* WHAT THIS EXERCISE ASKS
#1 In the piece about Twitter during the Victorian bushfires, what share of Australians does the writer say were on Twitter?
#2 Carry on writing the piece about Twitter during the Victorian bushfires, picking up after its last sentence.

I have seen the future and I’m not sure that I like it…
Much has already been written here and here and here and here about how the emerging social media, especially Twitter, outpaced traditional outlets during the Victorian bushfires. Fast and flexible, Twitter spread information through people’s overlapping social circles faster than industrial-age media could react.
As Mark Parker wrote, “It angers me that as I was getting official reports from credible/reliable sources this same information was taking hours to get distributed into the mainstream community. It wasn’t until close to 8pm AEDT [Saturday] that the Australian mainstream press finally started providing timely updates — nice work team.”
Key Twitter feeds like the unofficial @cfa_updates, @sbsnews and the ABC’s @774melbourne were must-reads. It’d be nice to imagine that someone, somewhere, got information via Twitter that saved a life — though with fewer than 1 in 5000 Australians on Twitter perhaps that’s unlikely.
But there was a darker side…
As slumbering media giants awoke to the fact that a major disaster was unfolding, they reported the rising death toll. 20 … 25 … 30 … 35 … would it never stop? As every new figure was posted, it was retweeted endlessly, as were links to every new photo, every new report, every new snippet of information which revealed the true horror of this, the worst natural disaster in Australia’s history.
The CFA pleaded for people to stop visiting its overloaded website unless they had a genuine need. Google stepped in to provide their own real-time map, relieving the burden.
People asked why there weren’t any Twitter updates from @KevinRuddPM, as if the PM didn’t have rather more important duties. When Rudd eventually appeared on TV every gesture, every word, was instantly examined for some sign. What does he know? He knows it’s worse, doesn’t he? He does!
From the safety of an air conditioned home in Sydney, 1000km away, it seemed surreal. And I wasn’t alone in that thought.
As Fake Stephen Conroy tweeted, “Sick of retweets of the #bushfires death-toll; it’s not a cricket score, you dumb f-cks. It’s just ghoulish and gross.”
The person behind one of the most widely read Twitter feeds for three wearying days told Crikey there were times they wouldn’t post some material. “It was just too much and I knew it would get retweeted!” they said.
“Thankfully I don’t have to deal with it any more.”
Another Twitter user told me privately, “It’s almost a competition to see who can publicly emote the most.”
For people threatened by bushfires, or those concerned for the safety of loved ones, up-to-date news is vital. No argument. We also need to share our emotions as a community — that’s what makes us a community. It was heart-rending to see one 17 year-old tweet (and I won’t link), “Just got told that a few friends who live in the bushfire area haven’t been found yet. Where’s a tissue, I have a tear in my eye.”

* DATA BLOCK
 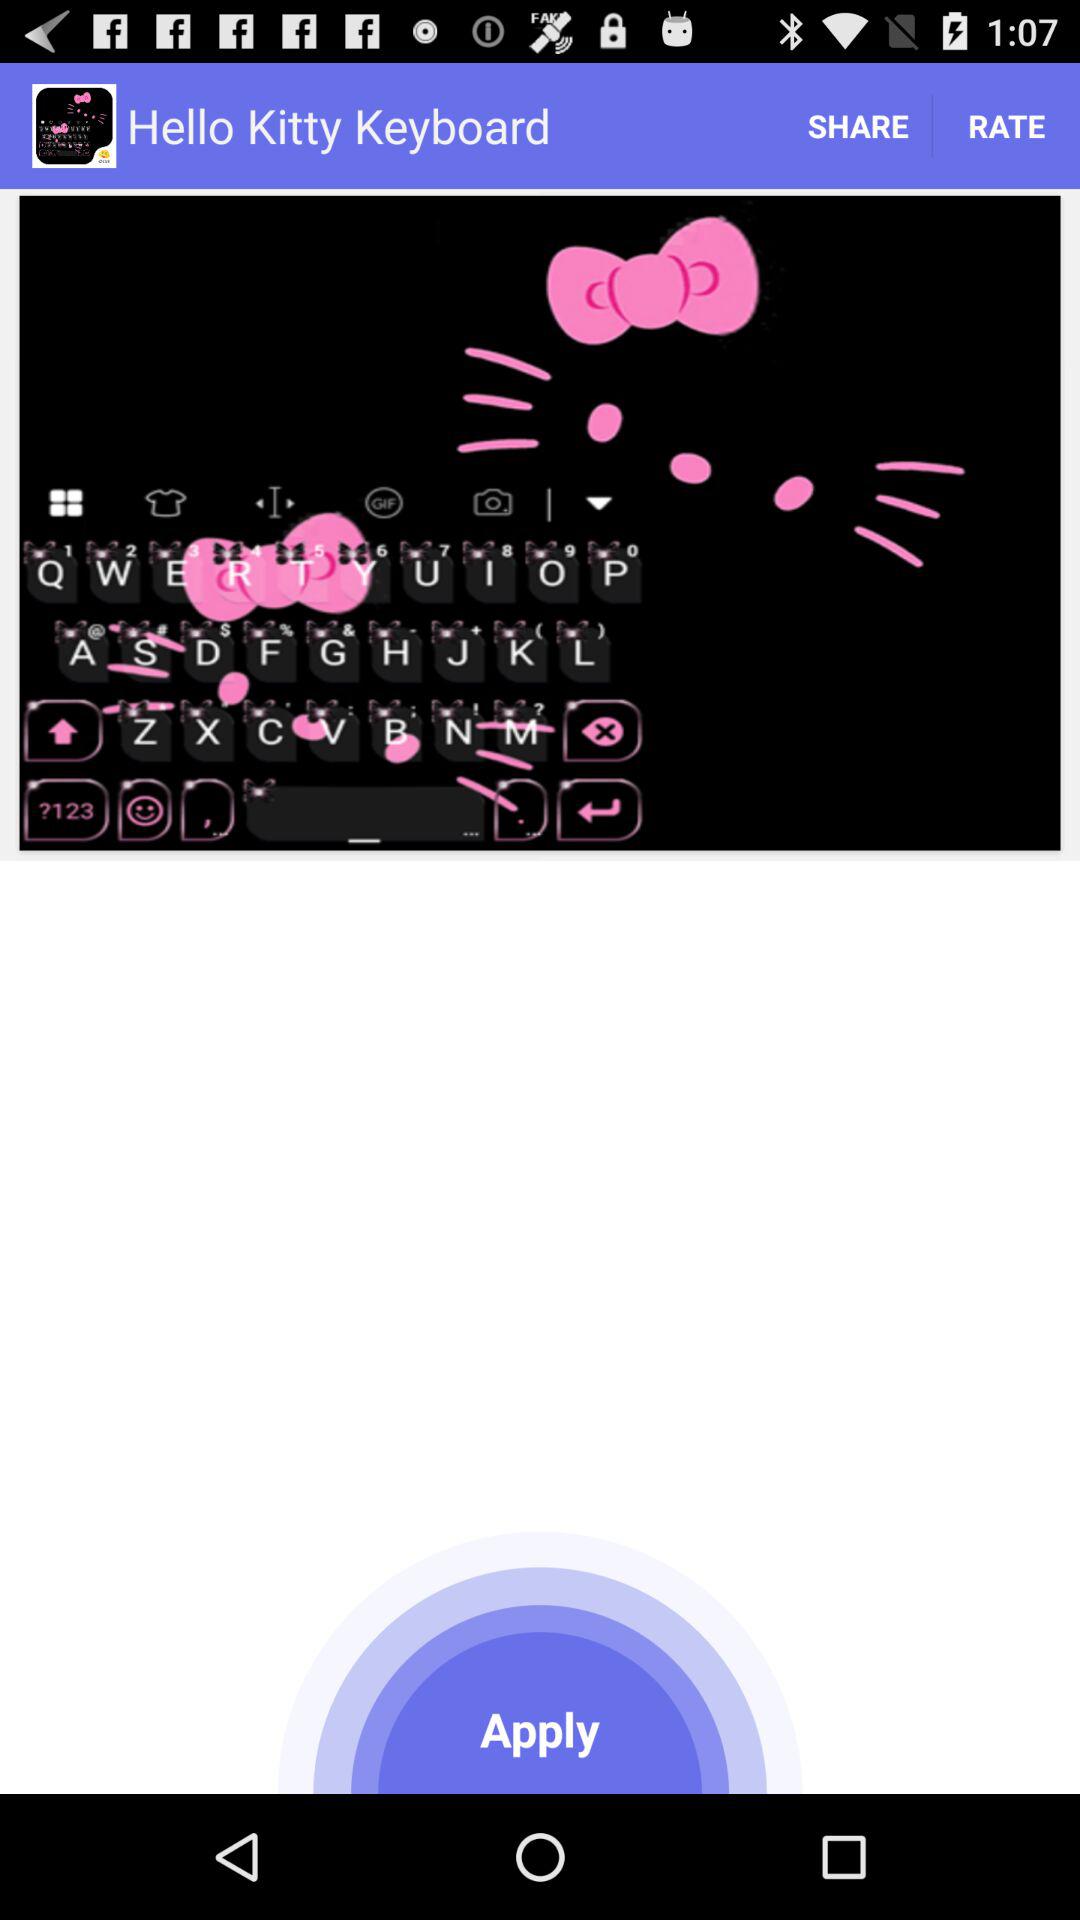 What do you see at coordinates (858, 126) in the screenshot?
I see `turn off the app to the right of hello kitty keyboard` at bounding box center [858, 126].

* FINAL ANSWERS
#1 Fewer than 1 in 5000 Australians.

#2
But for everyone else, obsessively tracking every latest horror “to see what it looks like” is nothing but selfish “recreational grief”. The morbid rubbernecking so hated by police and emergency workers.
I once read a sci-fi story where every time there was an accident the unwashed mob would teleport in to gawk. Today in the real world we don’t even need the teleportation booths. We can watch as much disaster p-rn as we want without stirring from home. Without even putting on pants. And it’s sick.
Twitter is the embodiment of “Blind Faith” by Ben Elton. A truly ugly future.
http://en.wikipedia.org/wiki/Blind_Faith_(novel)
… well maybe, but the logical extrapolation of such morbid curiousity is the breakdown of one of the greatest conceptual taboos of the 20-21C.
That people dying in their millions in other poor parts of the world are not real in the real version of Brave New World. Only rich western folks dying is real.
And if and when that cultural wall falls down via eventual interconnectness, say via the $100 laptop project, people won’t feel too great about all those exceedingly stupid car adverts and the late models lining nearly every street of every suburb in every city in this country.
So much useful money gone on the car obsession that could be saving lives somewhere.
Now I’d like to see that.
Of course there’s going to be a bit of a tool factor with anything to do with teh interwebz, but I dunno about the rubberneck thing being much of a big deal. People have always loved some carnage- well, okay, ‘loved’ might not be the right word- but so what? Where does the avalanche of donations fit into this? Could it be that the same people giving freely of any help they can manage are also rubberneckers? This rubbernecker wouldn’t be surprised one little bit.
Twitter is the latest in mind control media – if you have noticed how many of your friends have become ‘facebooked’ and ‘myspace’ these were just earlier incarnations of same. The name of the game is to shift human consciousness from the present moment to an alternative moment of vitual meaningless – thus – facebook junkies obsessed with facebooking their experience rather than having an ‘real’ experience’ thereby creating a situation in which the masses have steadily lost the ability for original thought, enabling device control to root itself deeply into the mass consciousness.
How bad will the situation become? The base quality of the current media- ignoring key aspects of fundamental reality – in favour of cheap polarising politics ( the Nero’s fiddle while Rome burns) is evident.
The recent superbowl advertisement featuring Alec Baldwin suggests the strategy is going all the way – with Hulu – the ultimate campaign to complete the mind mush process across all devices.
http://news.rosettamoon.com/?p=235
Mark Parker, I didn’t intend to lump you in with the rubberneckers. I actually thought your comments in your blog were quite thoughtful. As are your comments here.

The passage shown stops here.